Source text:
UCSF Overview
Although it is the smallest of the University of California campuses, the University of California, San Francisco (UCSF) has earned and retained its distinction as one of the leading biomedical research and health science education centers in the world. As the sole UC campus dedicated exclusively to the health sciences, UCSF provides academic curricula for graduate and professional students in health science professions as well as training for advanced study for clinical residents, post-graduate clinical fellows, and research postdoctoral scholars. The Graduate Division serves nearly 1,200 students in 14 different degree programs. Areas of study range from basic health sciences to related social and behavioral sciences. In addition to graduate students, approximately 1,500 students are enrolled in UCSF’s professional schools, and over 1,000 medical residents, postdoctoral scholars, and other professionals receive health sciences training at UCSF. Within UCSF’s overarching commitment to biological, biomedical, and behavioral research; development of health policy; and community service is a strong devotion to fostering a diverse learning environment. UCSF believes that only through the confluence of a wide range of histories and perspectives can its students be prepared to effectively and efficiently serve the multicultural community they in which they live.
UCSF's Singular Achievements
- First to discover that normal cellular genes can be converted to cancer genes (Nobel Prize in Medicine, J. Michael Bishop and Harold Varmus, 1989).
- First to discover (together with Stanford) the techniques of recombinant DNA, the seminal step in the creation of the biotechnical industry.
- First to discover the precise recombinant DNA techniques that led to the hepatitis B vaccine.

Task instructions:
- A) According to the UCSF overview, how many students does the Graduate Division serve?
- B) Copy the UCSF overview word for word, from "- First to discover (together" up to and including "hepatitis B vaccine.".
- C) Continue the UCSF overview from the point where it ends.

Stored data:
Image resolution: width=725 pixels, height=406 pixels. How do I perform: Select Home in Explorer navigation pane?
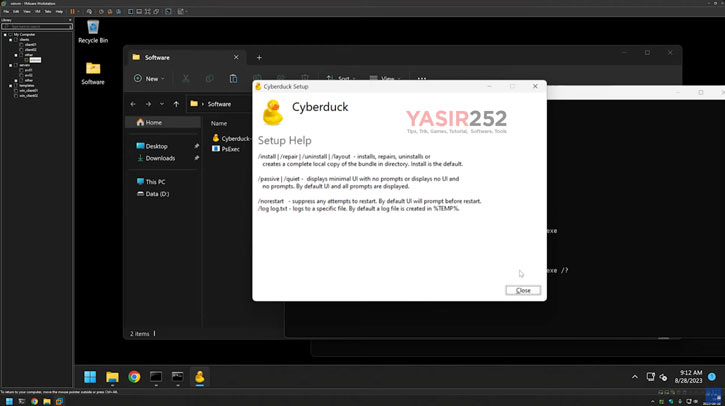[153, 122]
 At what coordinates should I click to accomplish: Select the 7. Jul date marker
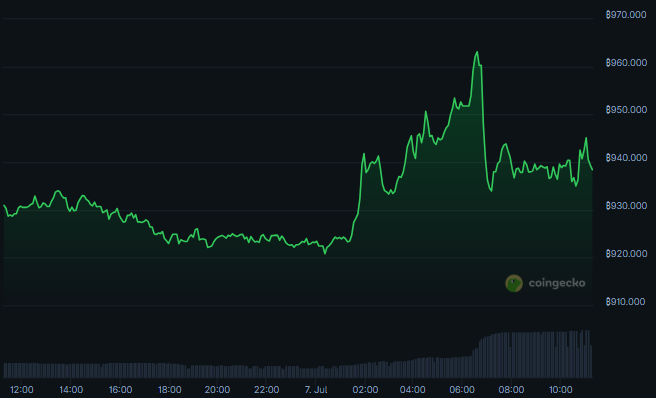[316, 390]
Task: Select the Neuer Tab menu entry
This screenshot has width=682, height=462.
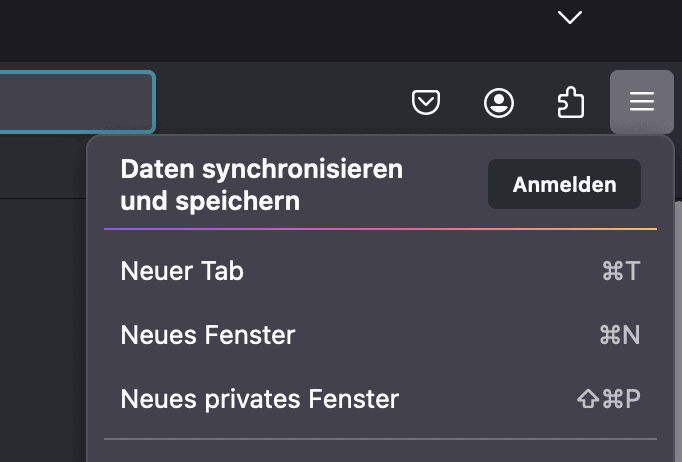Action: 182,271
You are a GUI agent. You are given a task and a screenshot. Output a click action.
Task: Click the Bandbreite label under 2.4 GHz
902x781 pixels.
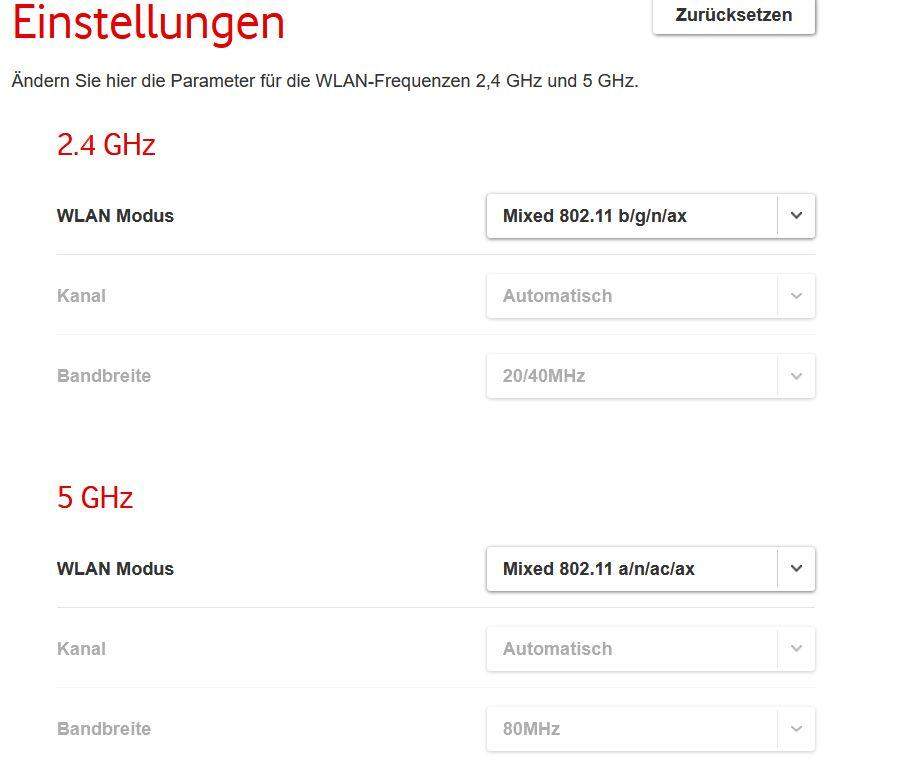[x=104, y=375]
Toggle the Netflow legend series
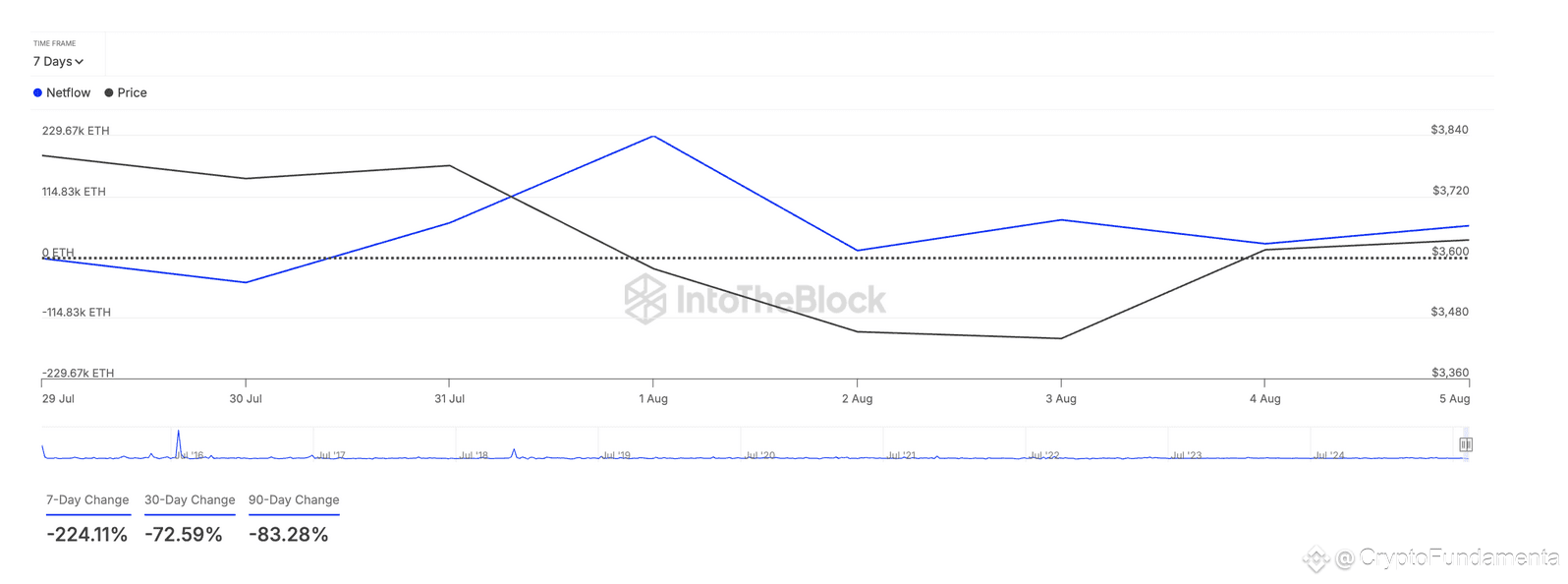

Responses:
- A) Nearly 1,200 students in 14 different degree programs.

- B)
- First to discover (together with Stanford) the techniques of recombinant DNA, the seminal step in the creation of the biotechnical industry.
- First to discover the precise recombinant DNA techniques that led to the hepatitis B vaccine.

- C)
- First to perform a successful surgery on a baby still in the mother's womb.
- First to clone an insulin gene into bacteria, leading to the mass production of recombinant human insulin to treat diabetes.
- First to synthesize human growth hormone and clone into bacteria, setting the stage for genetically engineered human growth hormone.
- First to develop prenatal tests for sickle cell anemia and thalassemia.
- First to train pharmacists as drug therapy specialists.
- First to establish special care units for AIDS patients and among the first to identify HIV as the causative agent of the disease.
- First to discover and name prions (PREE-ons), an infectious agent that is responsible for a variety of neurodegenerative diseases (Nobel Prize in Medicine, Stanley Prusiner, 1997).
- First to develop catheter ablation therapy for tachycardia, which cures "racing" hearts without surgery.
- First university west of the Mississippi to offer a doctoral degree in nursing.
- First to discover that a missing substance called surfactant is the culprit in the death of newborn with respiratory distress syndrome; first to develop a synthetic substitute for surfactant, reducing infant death rates significantly.